Record del dataset:
-- -- --

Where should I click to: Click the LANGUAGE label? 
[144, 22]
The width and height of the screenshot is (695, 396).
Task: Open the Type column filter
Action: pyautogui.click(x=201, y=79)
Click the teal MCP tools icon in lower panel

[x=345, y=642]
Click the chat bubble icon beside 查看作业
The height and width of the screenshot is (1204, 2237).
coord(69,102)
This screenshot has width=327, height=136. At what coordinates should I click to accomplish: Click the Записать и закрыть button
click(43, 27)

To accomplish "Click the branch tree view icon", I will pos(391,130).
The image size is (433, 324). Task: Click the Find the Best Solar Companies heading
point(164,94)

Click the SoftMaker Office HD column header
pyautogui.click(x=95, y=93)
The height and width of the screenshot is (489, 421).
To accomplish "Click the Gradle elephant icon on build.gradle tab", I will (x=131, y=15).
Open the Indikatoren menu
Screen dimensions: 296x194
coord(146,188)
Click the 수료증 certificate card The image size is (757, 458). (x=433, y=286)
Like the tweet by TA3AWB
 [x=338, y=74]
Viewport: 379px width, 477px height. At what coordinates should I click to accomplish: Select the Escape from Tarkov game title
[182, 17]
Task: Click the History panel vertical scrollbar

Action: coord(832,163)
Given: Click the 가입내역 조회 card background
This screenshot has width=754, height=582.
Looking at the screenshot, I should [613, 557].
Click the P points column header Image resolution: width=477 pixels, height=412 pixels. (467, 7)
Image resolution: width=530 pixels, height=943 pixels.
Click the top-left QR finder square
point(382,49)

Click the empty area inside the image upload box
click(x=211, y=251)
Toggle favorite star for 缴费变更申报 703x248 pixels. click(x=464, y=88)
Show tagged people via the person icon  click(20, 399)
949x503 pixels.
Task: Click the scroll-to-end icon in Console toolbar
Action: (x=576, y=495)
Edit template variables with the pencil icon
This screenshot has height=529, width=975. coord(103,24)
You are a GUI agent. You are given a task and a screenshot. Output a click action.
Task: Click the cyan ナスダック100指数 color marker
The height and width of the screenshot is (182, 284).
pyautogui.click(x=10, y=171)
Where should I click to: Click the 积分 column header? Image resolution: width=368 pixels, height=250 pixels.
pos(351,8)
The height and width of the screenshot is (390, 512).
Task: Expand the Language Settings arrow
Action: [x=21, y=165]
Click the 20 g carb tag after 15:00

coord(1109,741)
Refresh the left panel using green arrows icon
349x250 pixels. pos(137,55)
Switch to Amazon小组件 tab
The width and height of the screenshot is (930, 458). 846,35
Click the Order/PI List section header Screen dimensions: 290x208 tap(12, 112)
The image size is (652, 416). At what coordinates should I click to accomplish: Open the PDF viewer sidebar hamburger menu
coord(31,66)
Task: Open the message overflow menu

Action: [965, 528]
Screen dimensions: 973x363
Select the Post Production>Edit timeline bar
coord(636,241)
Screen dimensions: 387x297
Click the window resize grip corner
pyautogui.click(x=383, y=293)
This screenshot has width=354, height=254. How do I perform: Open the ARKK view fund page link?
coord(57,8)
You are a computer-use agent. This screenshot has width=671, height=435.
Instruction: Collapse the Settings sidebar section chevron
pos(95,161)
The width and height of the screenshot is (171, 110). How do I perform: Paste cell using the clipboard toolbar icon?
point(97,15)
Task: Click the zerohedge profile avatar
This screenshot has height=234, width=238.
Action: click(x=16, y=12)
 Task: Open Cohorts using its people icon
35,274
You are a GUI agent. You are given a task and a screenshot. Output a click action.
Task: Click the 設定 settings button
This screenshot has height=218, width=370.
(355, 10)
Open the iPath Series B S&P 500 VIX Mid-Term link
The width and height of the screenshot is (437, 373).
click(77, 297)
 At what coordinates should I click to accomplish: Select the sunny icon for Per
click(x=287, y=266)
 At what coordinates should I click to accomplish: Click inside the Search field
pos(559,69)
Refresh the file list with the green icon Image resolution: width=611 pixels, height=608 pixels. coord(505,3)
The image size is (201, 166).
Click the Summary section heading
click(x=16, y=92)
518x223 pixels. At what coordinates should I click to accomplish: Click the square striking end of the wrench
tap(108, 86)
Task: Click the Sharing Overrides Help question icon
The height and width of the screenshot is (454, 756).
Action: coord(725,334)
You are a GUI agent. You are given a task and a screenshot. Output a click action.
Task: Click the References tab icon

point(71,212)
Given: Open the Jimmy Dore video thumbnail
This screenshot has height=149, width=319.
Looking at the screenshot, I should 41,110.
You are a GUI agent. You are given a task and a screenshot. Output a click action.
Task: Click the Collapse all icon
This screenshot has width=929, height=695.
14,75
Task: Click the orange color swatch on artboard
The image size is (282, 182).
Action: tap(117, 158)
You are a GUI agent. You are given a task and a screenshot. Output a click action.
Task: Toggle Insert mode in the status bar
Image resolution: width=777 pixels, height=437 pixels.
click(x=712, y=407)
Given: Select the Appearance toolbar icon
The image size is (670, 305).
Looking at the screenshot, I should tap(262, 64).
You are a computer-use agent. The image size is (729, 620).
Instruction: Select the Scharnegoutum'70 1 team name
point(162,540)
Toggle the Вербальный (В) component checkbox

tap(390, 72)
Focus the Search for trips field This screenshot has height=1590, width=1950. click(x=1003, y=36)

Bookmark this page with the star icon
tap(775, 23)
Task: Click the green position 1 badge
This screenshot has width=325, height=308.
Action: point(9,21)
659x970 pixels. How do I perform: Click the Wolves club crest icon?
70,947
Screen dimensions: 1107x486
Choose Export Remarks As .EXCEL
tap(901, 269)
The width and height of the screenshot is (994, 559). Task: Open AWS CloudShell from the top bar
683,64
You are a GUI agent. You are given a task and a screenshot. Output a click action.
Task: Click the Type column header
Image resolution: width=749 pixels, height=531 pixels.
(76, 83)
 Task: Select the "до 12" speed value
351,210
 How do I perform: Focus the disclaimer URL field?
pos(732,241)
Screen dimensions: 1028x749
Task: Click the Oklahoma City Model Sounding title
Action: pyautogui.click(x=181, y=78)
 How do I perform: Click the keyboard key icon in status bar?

-- -- --

- _Dettagli esercizio_: Riporti come elenco JSON di stringhe, una per riga e senza righe vuote, tutte le righe dei record da quella che contiene "icon for Per" fino a quella che contiene "click(x=16, y=92)", estremi inclusi.

- _Soluzione esercizio_:
[
  " At what coordinates should I click to accomplish: Select the sunny icon for Per",
  "click(x=287, y=266)",
  " At what coordinates should I click to accomplish: Click inside the Search field",
  "pos(559,69)",
  "Refresh the file list with the green icon Image resolution: width=611 pixels, height=608 pixels. coord(505,3)",
  "The image size is (201, 166).",
  "Click the Summary section heading",
  "click(x=16, y=92)"
]